Cosa fare =
Disponi in una tabella Markdown tutto il materiale dalla riga che contiene "Click help icon" fino alla fine, inclusi entrambi gli estremi e tralasciando le righe vuote. Usa due colonne: "Numero" con il numero progressivo della riga e "Riga del materiale" con il testo della riga.

Righe di dati =
* * *

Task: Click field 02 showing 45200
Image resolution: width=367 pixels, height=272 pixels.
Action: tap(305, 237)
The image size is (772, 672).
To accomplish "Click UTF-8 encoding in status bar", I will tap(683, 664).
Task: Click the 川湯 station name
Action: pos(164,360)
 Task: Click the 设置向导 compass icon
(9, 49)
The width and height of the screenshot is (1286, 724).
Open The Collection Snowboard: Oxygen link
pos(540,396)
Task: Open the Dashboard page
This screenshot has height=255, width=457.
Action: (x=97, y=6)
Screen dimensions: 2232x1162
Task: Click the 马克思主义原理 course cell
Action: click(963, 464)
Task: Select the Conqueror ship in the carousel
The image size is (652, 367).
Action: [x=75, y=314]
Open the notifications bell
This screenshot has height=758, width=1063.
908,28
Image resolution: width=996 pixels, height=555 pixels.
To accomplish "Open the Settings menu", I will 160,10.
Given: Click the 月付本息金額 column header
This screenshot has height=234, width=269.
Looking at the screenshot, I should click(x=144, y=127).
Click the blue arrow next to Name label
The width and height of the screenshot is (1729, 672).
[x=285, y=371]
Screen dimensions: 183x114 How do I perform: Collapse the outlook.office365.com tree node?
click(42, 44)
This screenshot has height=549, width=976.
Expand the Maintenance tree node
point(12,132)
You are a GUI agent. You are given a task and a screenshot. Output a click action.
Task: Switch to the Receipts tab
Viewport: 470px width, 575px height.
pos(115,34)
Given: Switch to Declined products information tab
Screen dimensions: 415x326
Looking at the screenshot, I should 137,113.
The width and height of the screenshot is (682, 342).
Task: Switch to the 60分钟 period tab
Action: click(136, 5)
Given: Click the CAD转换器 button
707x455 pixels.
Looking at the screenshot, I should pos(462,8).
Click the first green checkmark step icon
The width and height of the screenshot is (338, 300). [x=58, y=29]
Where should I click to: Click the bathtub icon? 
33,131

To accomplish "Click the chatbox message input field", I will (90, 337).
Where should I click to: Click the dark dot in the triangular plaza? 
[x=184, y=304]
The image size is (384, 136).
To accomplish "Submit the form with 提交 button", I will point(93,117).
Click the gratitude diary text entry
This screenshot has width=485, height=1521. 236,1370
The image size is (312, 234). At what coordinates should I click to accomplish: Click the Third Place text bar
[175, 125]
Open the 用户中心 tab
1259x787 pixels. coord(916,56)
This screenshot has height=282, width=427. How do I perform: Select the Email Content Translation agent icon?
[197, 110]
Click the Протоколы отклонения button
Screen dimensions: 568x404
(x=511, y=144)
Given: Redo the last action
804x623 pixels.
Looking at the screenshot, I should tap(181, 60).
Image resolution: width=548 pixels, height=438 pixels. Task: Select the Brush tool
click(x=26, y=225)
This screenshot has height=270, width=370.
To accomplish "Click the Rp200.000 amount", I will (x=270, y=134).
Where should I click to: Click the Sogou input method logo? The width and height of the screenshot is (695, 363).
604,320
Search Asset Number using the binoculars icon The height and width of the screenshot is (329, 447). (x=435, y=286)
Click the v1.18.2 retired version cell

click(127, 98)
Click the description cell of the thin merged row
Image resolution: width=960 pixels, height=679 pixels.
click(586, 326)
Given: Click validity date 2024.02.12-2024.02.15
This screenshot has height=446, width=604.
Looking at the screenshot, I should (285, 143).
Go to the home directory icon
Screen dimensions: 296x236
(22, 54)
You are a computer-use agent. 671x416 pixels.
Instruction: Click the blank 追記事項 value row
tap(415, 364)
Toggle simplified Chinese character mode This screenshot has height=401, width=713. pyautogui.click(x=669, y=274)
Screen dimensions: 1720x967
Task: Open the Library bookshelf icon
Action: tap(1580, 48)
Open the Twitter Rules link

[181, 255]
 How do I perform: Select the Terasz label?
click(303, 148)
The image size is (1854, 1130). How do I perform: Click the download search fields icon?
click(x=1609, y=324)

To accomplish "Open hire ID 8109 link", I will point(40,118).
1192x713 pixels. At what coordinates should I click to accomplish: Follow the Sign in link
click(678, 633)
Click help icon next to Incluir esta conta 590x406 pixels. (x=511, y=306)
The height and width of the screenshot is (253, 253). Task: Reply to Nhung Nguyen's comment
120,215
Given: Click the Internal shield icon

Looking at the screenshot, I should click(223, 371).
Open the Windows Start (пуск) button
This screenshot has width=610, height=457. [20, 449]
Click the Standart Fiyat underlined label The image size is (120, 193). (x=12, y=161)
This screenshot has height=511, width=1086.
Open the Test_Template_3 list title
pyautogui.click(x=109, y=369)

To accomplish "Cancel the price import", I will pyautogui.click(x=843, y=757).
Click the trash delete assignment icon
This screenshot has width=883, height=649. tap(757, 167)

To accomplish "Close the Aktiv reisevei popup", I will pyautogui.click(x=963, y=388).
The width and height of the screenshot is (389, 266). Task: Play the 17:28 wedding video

* * *

Soluzione =
| Numero | Riga del materiale |
|---|---|
| 1 | Click help icon next to Incluir esta conta 590x406 pixels. (x=511, y=306) |
| 2 | The height and width of the screenshot is (253, 253). Task: Reply to Nhung Nguyen's comment |
| 3 | 120,215 |
| 4 | Given: Click the Internal shield icon |
| 5 | Looking at the screenshot, I should click(223, 371). |
| 6 | Open the Windows Start (пуск) button |
| 7 | This screenshot has width=610, height=457. [20, 449] |
| 8 | Click the Standart Fiyat underlined label The image size is (120, 193). (x=12, y=161) |
| 9 | This screenshot has height=511, width=1086. |
| 10 | Open the Test_Template_3 list title |
| 11 | pyautogui.click(x=109, y=369) |
| 12 | To accomplish "Cancel the price import", I will pyautogui.click(x=843, y=757). |
| 13 | Click the trash delete assignment icon |
| 14 | This screenshot has width=883, height=649. tap(757, 167) |
| 15 | To accomplish "Close the Aktiv reisevei popup", I will pyautogui.click(x=963, y=388). |
| 16 | The width and height of the screenshot is (389, 266). Task: Play the 17:28 wedding video |